In the second paragraph of the charge as given, the proposition is distinctly announced that if it was the understanding and agreement of the parties at the time the deed was executed and delivered, that Campbell should' have the option of repurchasing the property at any time within twelve months, by the repayment to appellants of the consideration expressed in the deed, to wit, $7,000, then the deed involved a condition of defeasance, and, being a conveyance of the homestead, would have no validity.
That is not the settled doctrine in this state. In Astugueville v. Loustaunau, 61 Texas, 233, the court, in speaking of that clause in the constitution which provides “ that all pretended sales of the homestead involving any condition of defeasance shall be void,” remarked that, “Under this clause of the constitution, it is not every sale of the homestead involving a condition of defeasance which it declares shall be void; but it declares that all pretended sales involving such conditions shall be void.”

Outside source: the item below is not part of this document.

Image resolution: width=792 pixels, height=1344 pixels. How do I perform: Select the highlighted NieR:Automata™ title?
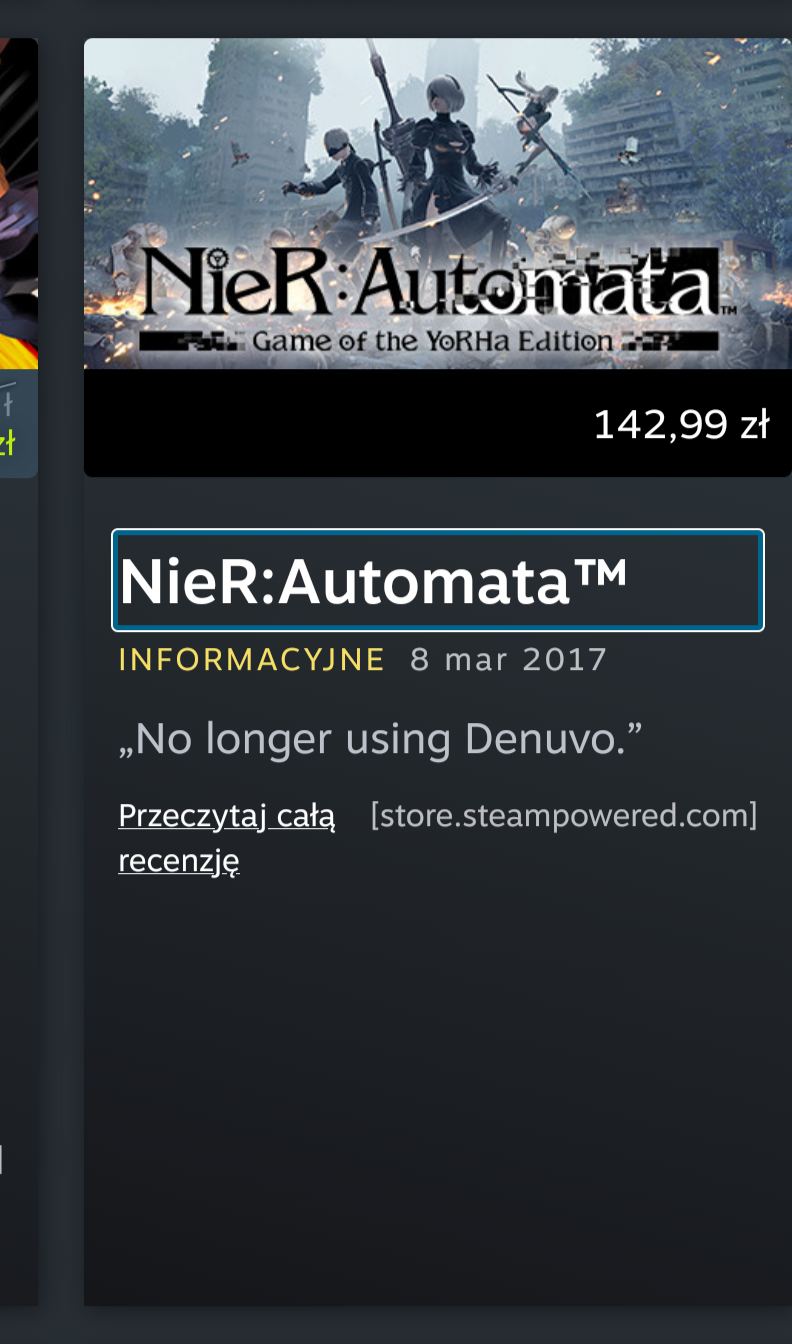[438, 581]
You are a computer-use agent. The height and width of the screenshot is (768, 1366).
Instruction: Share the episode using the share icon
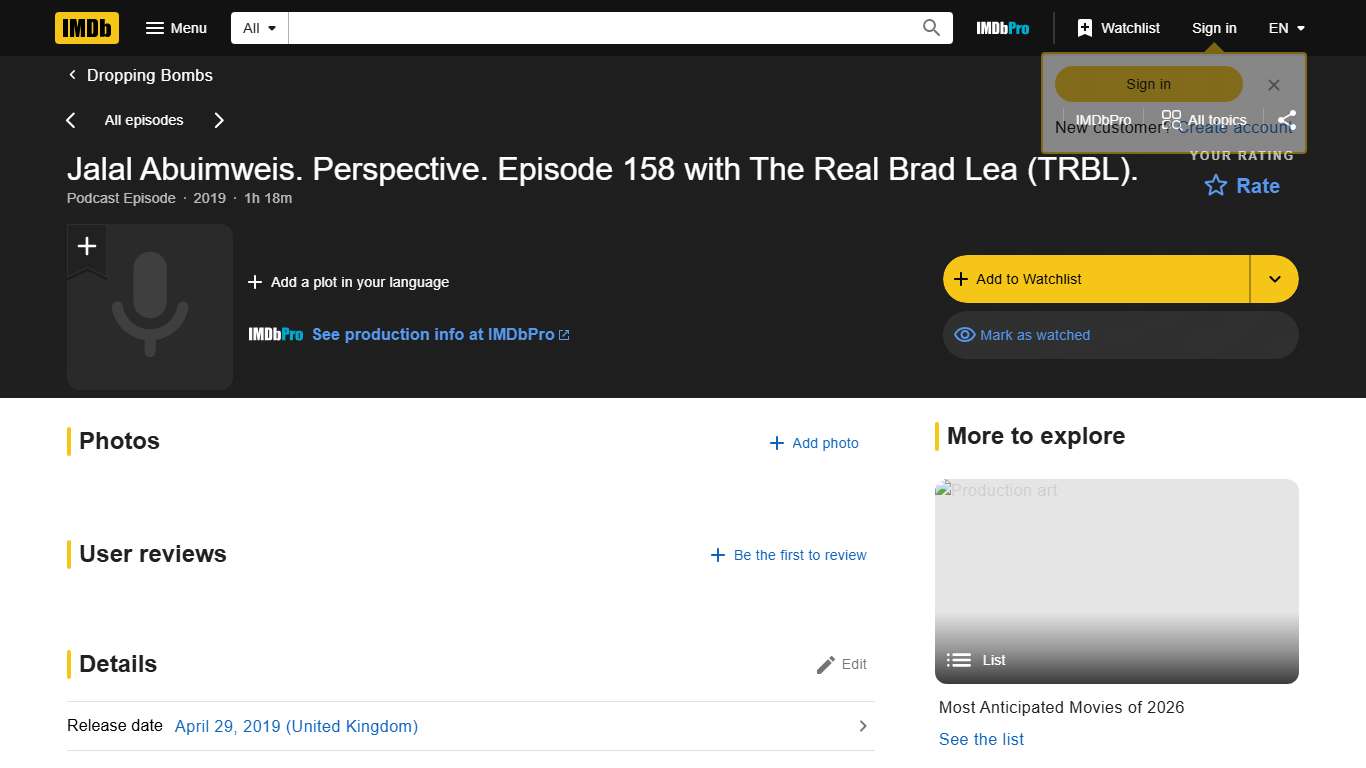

If it was intended by the parties that the title should vest in appellants by reason of the conveyance, but subject to be divested within the designated time by Campbell paying to appellants the specified amount, then such a transaction would amount to-a sale, as contradistinguished from a pretended sale.
But, notwithstanding the form of the conveyance, if it was the intention of the parties that the title was not to vest in appellants, but the object and intention was to secure them in the payment of a debt owing appellants by Campbell, then the transaction would amount to á pretended sale involving a defeasance, which would render the deed invalid.
*296By that portion of the charge under consideration the jury might well have understood that any and all conditional sales of the homestead, whether real or pretended, would fall under the condemnation of the organic law.
It is not true, as claimed, that this error was cured by the third paragraph of the charge as given. The real issue is well stated in that part of the charge, for if the deed was executed and delivered by the one party, and received by the other, upon the understanding and with the intention that it should only be a security for a debt owing by Campbell to appellants, then it would be invalid. After thus stating the law to the jury, the court reiterated the proposition that any conditional sale of the homestead is void.
From an examination of the entire charge as given, our conclusion is that it is erroneous, and that the jury, by reason of the error, may have been misled to appellants’ injury.
That a deed absolute on its face may be shown, by reason of the intention of the parties, to be a security for debt, and therefore in legal contemplation a mortgage, is so firmly settled as to admit of no question. Carter v. Carter, 5 Tex., 93; Fowler v. Stoneum, 11 Tex., 478; Hudson v. Wilkinson, 45 Tex., 445.
But the burden is upon the party who asserts that such a conveyance is, in fact, a mortgage to clearly establish the fact by competent evidence. 2 Wharton’s Evidence, § 1032, etc.
When it is claimed that such a conveyance was in fact intended as a mortgage, the usual test applied is this: Was the relation of creditor and debtor terminated by the transaction? If so, it is not a mortgage; but if the debt subsists, and that relation exists as well after as before the transaction, then the instrument will be considered as a mortgage.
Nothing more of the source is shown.